Un caso recente in cui la legge di Benford è stata usata per smascherare una frode ha riguardato un’importante società americana di turismo e divertimento. Il direttore dei revisori aveva trovato qualcosa di strano nelle informazioni fornite da un dirigente dell’amministrazione sanitaria. Le prime due cifre delle spese per l’assistenza medica presentavano un picco sospetto di numeri che cominciavano con 65 rispetto al livello previsto dalla legge di Benford. (Una versione più dettagliata della legge fornisce le frequenze attese anche della seconda cifra e delle successive) Una revisione accurata permise di individuare tredici assegni fraudolenti per somme comprese tra 6500 e 6599 dollari. Anche l’Ufficio del procuratore distrettuale del quartiere newyorkese di Brooklyn ha usato la legge di Benford per smascherare frodi in sette società di New York.

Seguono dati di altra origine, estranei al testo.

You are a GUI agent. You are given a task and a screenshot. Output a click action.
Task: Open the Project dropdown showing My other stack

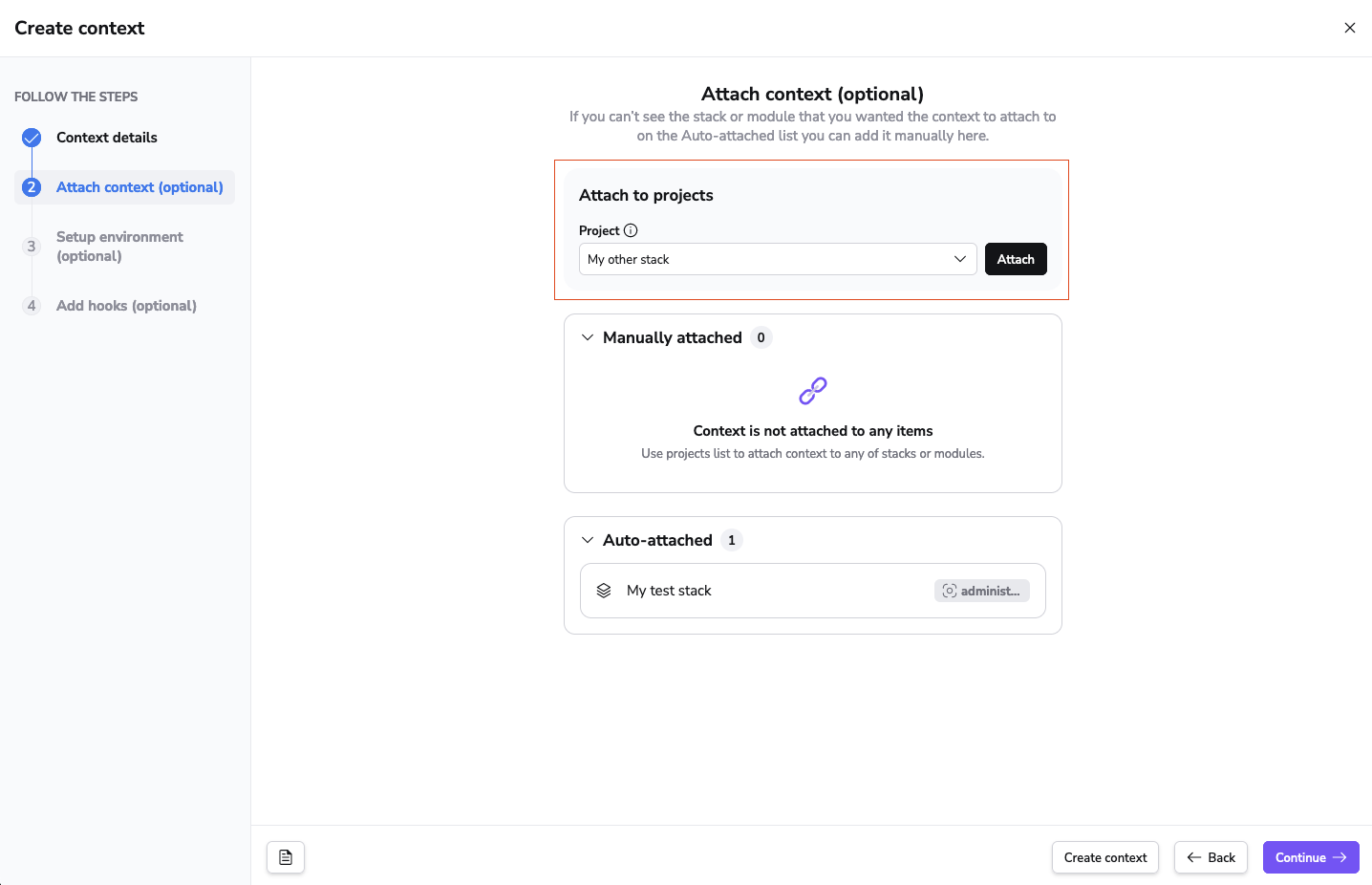click(778, 259)
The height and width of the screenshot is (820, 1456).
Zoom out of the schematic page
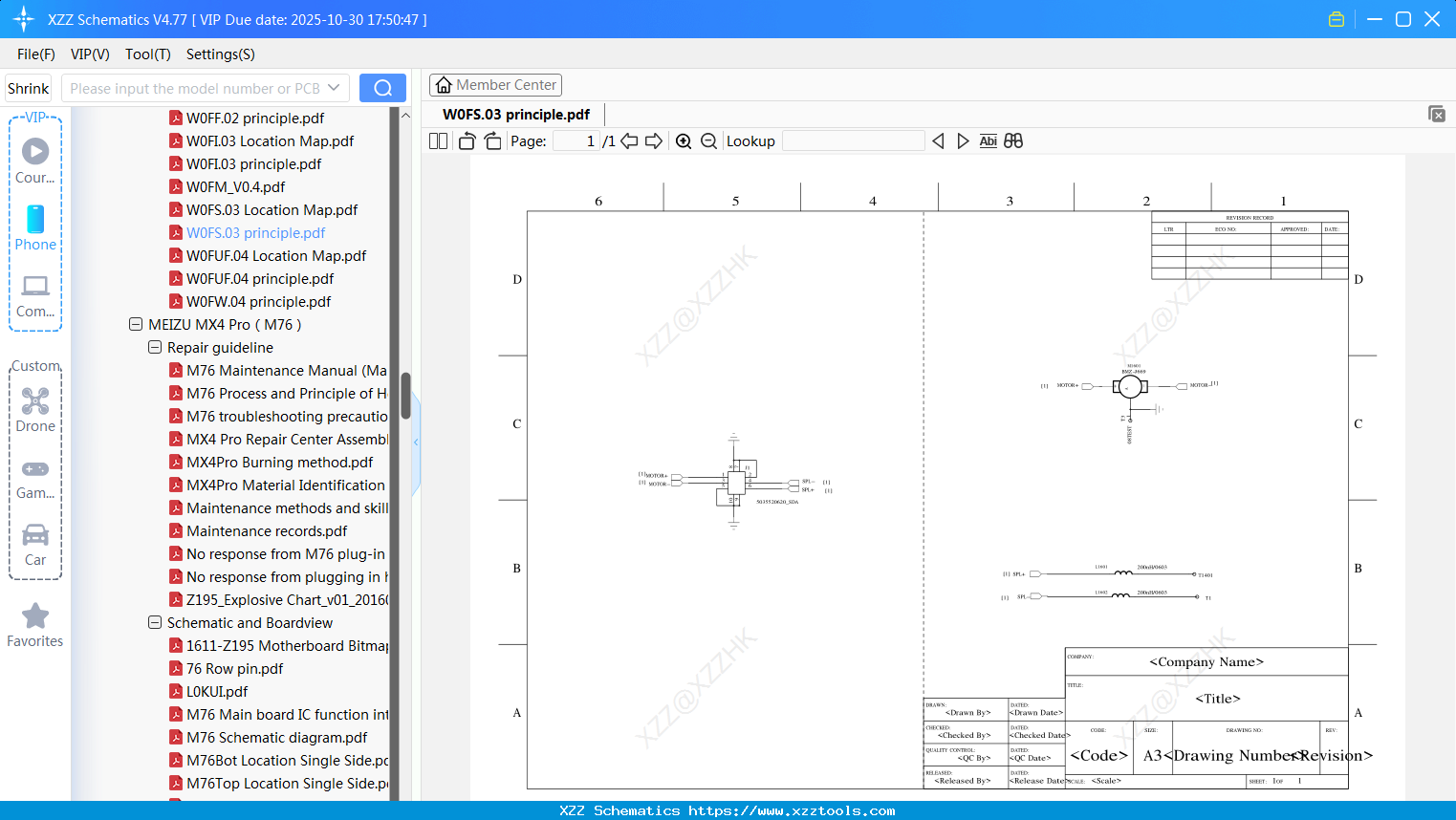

Livio M., “La sezione aurea”, Rizzoli, pag. 346

A New Kind of Science di Stephen Wolfram

In che misura siamo sicuri che le leggi alle quali l’universo deve ubbidire debbano essere presentate sotto forma di equazioni matematiche del tipo da noi formulato? Fino a tempi molto recenti, probabilmente la maggior parte dei fisici in tutto il mondo avrebbe risposto che la storia ha dimostrato che le nostre equazioni sono l’unico modo in cui le leggi fisiche possono essere espresse. Ma la situazione potrebbe cambiare con la pubblicazione di A New Kind of Science di Stephen Wolfram, uno degli studiosi più originali nel campo della cibernetica e della teoria dei sistemi complessi. Wolfram è noto soprattutto per lo sviluppo di «Mathematica», un programma/sistema per elaboratori che permette una gamma di calcoli in precedenza irrealizzabili. Dopo un decennio di silenzio pressoché assoluto, Wolfram sta per tornare sulla scena culturale con un libro provocatorio, sostenendo audacemente di poter aggiornare l’intera infrastruttura della scienza. In un mondo abituato da più di trecento anni a una ricerca scientifica dominata dalle equazioni matematiche in veste di «mattoni» dei nostri modelli della natura, Wolfram propone di sostituirle con agili programmi per computer.

Egli suggerisce che il principale segreto della natura consiste nel servirsi di «programmi» molto semplici per generare realtà estremamente complesse.

Il libro di Wolfram non è ancora uscito nel momento in cui sto scrivendo, ma da una lunga conversazione che ho avuto con lui, e da un’intervista che egli ha concesso al pubblicista scientifico Marcus Chown, ritengo di poter senz’altro affermare che il suo lavoro ha implicazioni di ampia portata. Per quanto riguarda la più limitata questione delle presenti riflessioni sul platonismo, il suo lavoro sottolinea il fatto che, come minimo, il mondo delle idee matematiche che alcuni ritengono esistere da qualche parte, al di là dei nostri pensieri e della realtà concreta e mutevole, potrebbe non essere unico. In altre parole, Wolfram ritiene senz’altro possibili descrizioni quantitative della natura radicalmente diverse da quelle a cui siamo abituati. La matematica come la conosciamo conterrebbe solo una piccola parte dei possibili insiemi di regole utilizzabili per descrivere il funzionamento del cosmo.